◆ WHAT IS ASKED:
A. Translate this sentence from the CWI presentation script below into Spanish: "We expect the transaction — which will be subject to shareholder vote — to close sometime in the first quarter of 2020."
B. Name every person the CWI presentation script below mentions by name.
C. Reproduce the part of the CWI presentation script below starting with "The transaction will" and going on through "a little later.".

◆ SELECTION:
◆ ◆ ◆ ◆

EX-99.1 2 a19-20623_2ex99d1.htm EX-99.1

Exhibit 99.1

 

CWI Presentation Script

 

Opening:

 

Becky:

 

Good afternoon everyone and thank you for joining us today! With me to discuss the proposed merger of CWI 1 and CWI 2 are Michael Medzigian and Mallika Sinha, CEO and CFO, of CWI 1 and CWI 2. Following the presentation, Michael and Mallika…along with John Park, President of W. P. Carey, will be available to answer your questions about the transaction. Questions will need to be submitted by phone and instructions on how to dial in are available for you on your screen. The slides we will be reviewing today are available for download on your screen, as well as on the CWI 1 and CWI 2 websites.

 

I’d like to remind everyone that some of the statements made on this call are not historic facts and may be deemed forward-looking statements, including but not limited to statements regarding the timing and/or expected impacts of the proposed transaction. Factors that could cause actual results to differ materially from our expectations are provided in our SEC filings.

 

And now, I’ll turn the call over to Michael.

 

[PAUSE]

 

Michael:

 

Thank you, Becky — and good afternoon everyone.  Thank you for joining us on relatively short notice.  I’m excited to talk to you today about the proposed merger of CWI 1 and CWI 2 that we announced Tuesday evening.  I’m going to start with a quick overview of the merger objectives and key terms of the deal…but mostly I want to focus on why we believe this is such a compelling transaction for CWI 1 and CWI 2 shareholders.

 

[PAUSE]

 

Slide 2: Transaction Objectives

 

We have a truly special collection of assets across our CWI 1 and CWI 2 portfolios—and we’ve created a lot of value by assembling and actively managing these assets.

 

CWI’s unique portfolio would be extremely challenging if not impossible to replicate…and we have the opportunity to create a premier company in this space that will continue to create value for our shareholders over the long-term.

 

While we’ve created a lot of value by building these portfolios, I believe these assets are worth more as a single company…together, rather than as a collection of assets…and this transaction will turn our fund investors into shareholders of a premier lodging REIT.

 


 

Through this transaction, the CWI funds will combine to form a $4.6 billion company called Watermark Lodging Trust…comprised of high-quality lodging assets with an internal management team made up of Watermark Capital Partners and W. P. Carey professionals with extensive knowledge of all CWI 1 and CWI 2 assets. This is a team with deep industry presence and a history of proven shareholder value creation…and the combined team will increase operating efficiency and alignment with shareholders to continue maximizing value, and ultimately prepare the company for a liquidity event, including a potential public listing.

 

[PAUSE]

 

Slide 3: Transaction Overview

 

The transaction will be a 100% stock-for-stock merger with CWI 2 being the surviving entity and as I mentioned earlier, the combined company will be renamed Watermark Lodging Trust. The exchange ratio was determined based on the December 31, 2018 net asset values of CWI 1 and CWI 2 which were completed and published in April of this year.

 

Earlier I mentioned the merger would internalize management, which I will lead as CEO. Several key members of the Watermark Capital Partners and W. P. Carey teams will join the internal team, including Mallika Sinha, who as you know has served as the CFO of the CWI funds. I’ll speak more about the management team a little later.

 

The merger agreement contains a 30-day go shop provision and the Special Committee of CWI 1’s independent directors intends to solicit potential alternatives to the transaction. We expect the transaction — which will be subject to shareholder vote — to close sometime in the first quarter of 2020.

◆ ◆ ◆ ◆

◆ SUPPLIED DATA:
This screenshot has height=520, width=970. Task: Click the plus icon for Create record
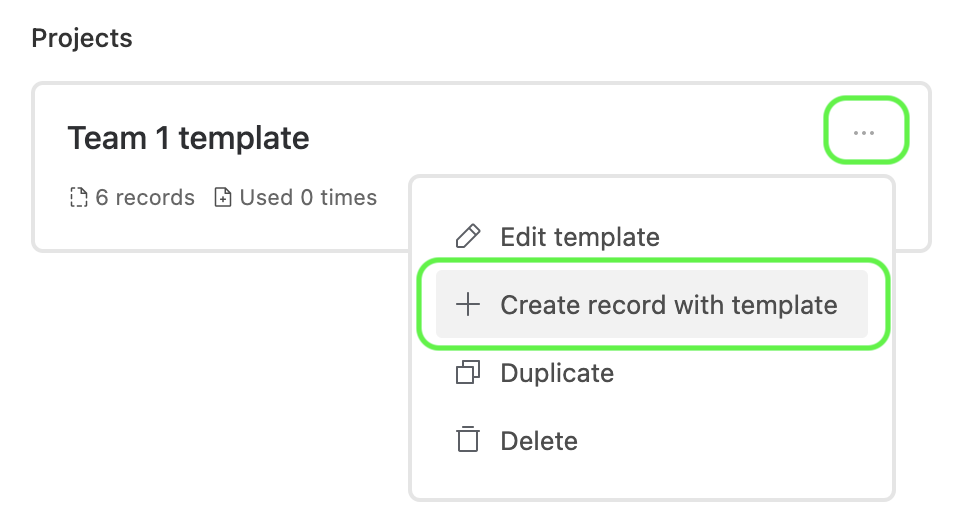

◆ ◆ ◆ ◆

◆ ANSWER SET:
A. Esperamos que la transacción —que estará sujeta a la votación de los accionistas— se cierre en algún momento del primer trimestre de 2020.

B.
- Becky
- Michael Medzigian
- Mallika Sinha
- John Park

C.
The transaction will be a 100% stock-for-stock merger with CWI 2 being the surviving entity and as I mentioned earlier, the combined company will be renamed Watermark Lodging Trust. The exchange ratio was determined based on the December 31, 2018 net asset values of CWI 1 and CWI 2 which were completed and published in April of this year.

 

Earlier I mentioned the merger would internalize management, which I will lead as CEO. Several key members of the Watermark Capital Partners and W. P. Carey teams will join the internal team, including Mallika Sinha, who as you know has served as the CFO of the CWI funds. I’ll speak more about the management team a little later.